For his part, “I have been covered long enough to have a relaxed perspective,” Boies said.
Boies said that in the wake of the stories about his work for Weinstein, reporters had tried to find evidence of sexual harassment at the firm. ”One major publication interviewed over 250 people that we know about, asking them if they knew of any sexual harassment by any partners at Boies Schiller,” he said.
They found nothing, he said. The firm “has been very very sensitive from the very beginning making sure that women were treated with respect and totally equality,” Boies said.
At the meeting in December, Boies and others leaders emphasized “the many paths available to employees” to report any allegations of sexual harassment, “and that they should take the one with which they felt most comfortable,” according to Boies. They also stressed that all members of the executive committee, which now has more women, were available hear such grievances, he said.
As for clients' reaction to the reporting about Boies and Weinstein, the most public was The New York Times' itself. The paper said in November that “it should have been treated better,” calling it “a grave betrayal of trust” that Boies Schiller “secretly worked to stop our reporting on Harvey Weinstein at the same time as the firm's lawyers were representing us in other matters.” (Opposing counsel have also been quick to bring up the controversy, in the context of accusing Boies Schiller of deploying explicit photos of an opposing party as a litigation tactic in two separate cases.)
Other clients strongly stood up for Boies Schiller when contacted for this story, however. They said the Weinstein-related allegations have not undermined their admiration for the firm—or for Boies himself.
“David Boies' representation of Harvey Weinstein has not changed the firm's status with us,” Delta's Carter said, noting that Boies Schiller partners James Denvir and Michael Mitchell are currently representing Delta in antitrust litigation in federal court in the District of Columbia.
“The firm is not about just one person. It has tremendous depth and breadth,” said Jonathan Hughes, a former chief legal officer for fantasy sports website DraftKings and managing director at Barclays who relied on the firm while at both companies.
Mark Califano, managing counsel for litigation for American Express, referred questions about the firm to a spokesperson, who emailed this statement: ”We work with a number of the lawyers at Boies Schiller Flexner and have had a long, steady relationship with the firm. We have full confidence in their ability and judgment on our matters.”
With 14 offices in the United States and London, the litigation firm has 54 equity partners who each took home in 2017 an average net income of $3.15 million, according to the 2017 Am Law 100 rankings.

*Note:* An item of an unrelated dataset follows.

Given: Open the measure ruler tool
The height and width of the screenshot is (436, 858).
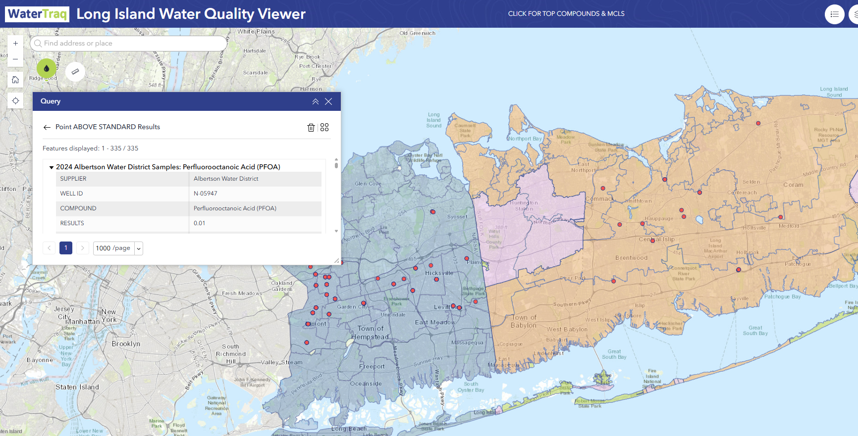Looking at the screenshot, I should click(75, 72).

On its website, Boies Schiller touts an enviable roster of clients, including Goldman Sachs, PIMCO, and Merck & Co., though top in-house lawyers at those companies did not respond to requests for comment about the firm.
“I'd feel bad for David and feel for the firm” if their images were somehow marred by Weinstein's “deplorable” conduct, said Delta's Carter. “It is important to our justice system for people who have been accused of heinous things to have access to lawyers.”
“Even if David made a mistake, it wouldn't result in me deciding to fire the law firm. The law firm is bigger than one person,” Carter said.
For now Boies and Schiller remain the only managing partners, with final authority over key client decisions. In December the partners re-elected Boies as firm chairman—a position he's held since founding the firm in 1997.
“When David decides to retire, the firm will consider at that time who should replace him,” said Harrison, the firm's new London-based executive committee member. Until then, Schiller stands ready to take the reins if that suddenly becomes necessary, both Boies and Harrison stressed.
For now, Boies suggests he's willing to subordinate his zeal as a litigator to Boies Schiller's institutional longevity as he remains the public face of the firm.
“I think my interest in taking on a client would have to yield to the firm's interests,” he said.